The moral of this story brings me, finally, to the point of this post. When I started this blog, I looked at it as both an impetus and an opportunity to broaden my research and writing habits. I have interests that are not directly related to my job or creative endeavors, and I figured that keeping a blog would provide both an outlet for those interests and motivation for me to put time into, say, reading a pile of studies about the effectiveness of SSRIs versus behavioral therapy with regard to treatment for mild to moderate depression. I wanted to blog about research, about ideas. I wanted to avoid personal pronouns and navel-gazing. The unfortunate truth is that it takes me much, much longer to research, draft, edit, and publish posts about studies and ideas outside my realm of expertise than it would to just write about what I think. The other unfortunate truth is that it's much, much harder for me to consider an avalanche of personal thoughts and experiences as interesting or valuable as reportage and analysis.I try to remind myself that merely having done is more significant than having done well, or even poorly. I'd rather keep a regular blog than not, even a bad one. Really! I loathe being responsible for yet another piece of internet detritus.

My life now is different from what I imagined it would be about eight months ago. If I don't have time for the kinds of posts I was originally planning on writing, I certainly won't have time for them later. Still, I'd prefer to fill this space somehow. There is also the fact that, all things considered, the next year or so offers a bounty of newness that I want to document and share. I've been where I am now for longer than I've ever been anywhere. And I'm leaving. Cat and I are heading across the country. I'll be trying my hand at a super-selective, fancy-pants MFA program. I'll be teaching for the first time. I'll be in the company of writers I've admired for years. It could be wonderful; it could be a complete disaster; it could be variable amounts of both. But it'll be worth writing, I think, and the people who stop by here most often (hello, my friends!) might consider it worth reading.

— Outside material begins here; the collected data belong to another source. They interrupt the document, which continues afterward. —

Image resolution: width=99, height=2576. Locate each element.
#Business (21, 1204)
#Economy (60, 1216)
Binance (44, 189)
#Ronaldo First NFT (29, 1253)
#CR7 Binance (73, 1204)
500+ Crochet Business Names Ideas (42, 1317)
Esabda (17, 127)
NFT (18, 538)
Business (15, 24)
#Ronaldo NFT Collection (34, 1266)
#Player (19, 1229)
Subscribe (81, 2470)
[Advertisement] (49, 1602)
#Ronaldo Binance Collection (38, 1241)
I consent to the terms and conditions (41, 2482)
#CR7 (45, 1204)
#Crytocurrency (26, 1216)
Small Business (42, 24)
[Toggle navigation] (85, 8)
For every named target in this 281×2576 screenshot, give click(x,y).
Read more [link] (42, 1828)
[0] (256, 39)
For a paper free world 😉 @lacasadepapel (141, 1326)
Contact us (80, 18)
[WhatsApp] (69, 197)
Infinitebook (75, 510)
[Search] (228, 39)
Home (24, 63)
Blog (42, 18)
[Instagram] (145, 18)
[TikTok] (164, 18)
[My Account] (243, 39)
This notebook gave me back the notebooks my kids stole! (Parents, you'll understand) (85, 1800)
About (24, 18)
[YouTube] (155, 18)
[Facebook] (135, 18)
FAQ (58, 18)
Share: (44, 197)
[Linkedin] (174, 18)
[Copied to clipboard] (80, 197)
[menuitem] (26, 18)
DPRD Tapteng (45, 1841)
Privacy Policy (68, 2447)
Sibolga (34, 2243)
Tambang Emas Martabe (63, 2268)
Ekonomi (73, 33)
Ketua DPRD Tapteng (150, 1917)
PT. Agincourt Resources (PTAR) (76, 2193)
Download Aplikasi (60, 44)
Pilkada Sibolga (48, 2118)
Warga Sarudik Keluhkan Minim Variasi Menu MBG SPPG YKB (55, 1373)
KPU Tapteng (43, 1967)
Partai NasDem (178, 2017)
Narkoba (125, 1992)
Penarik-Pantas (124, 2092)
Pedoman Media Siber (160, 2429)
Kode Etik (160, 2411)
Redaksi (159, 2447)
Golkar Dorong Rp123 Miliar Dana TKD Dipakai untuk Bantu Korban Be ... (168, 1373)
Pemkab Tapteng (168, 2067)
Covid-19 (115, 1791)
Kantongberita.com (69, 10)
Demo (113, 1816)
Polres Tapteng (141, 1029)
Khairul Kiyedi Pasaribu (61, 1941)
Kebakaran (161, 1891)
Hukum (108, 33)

I'm going to try to post here once a week. Topics may range from perspectives on solitude to the effects of consuming an entire pot of Earl Grey tea (biochemically no different from a tablespoon of ipecac, in case you're wondering). They may be 1,200 words long, or 12 words long, or may just be YouTube videos of toads bouncing down mountains. It doesn't matter. I'm doing it. Weekly. Promise. (In part because it's not easy to pack the internet into a cardboard box and accidentally the whole thing.) It could be bad, it could be good, but most importantly, it will be.

So, cheers to all that. And thank you, Mrs. Wilkinson.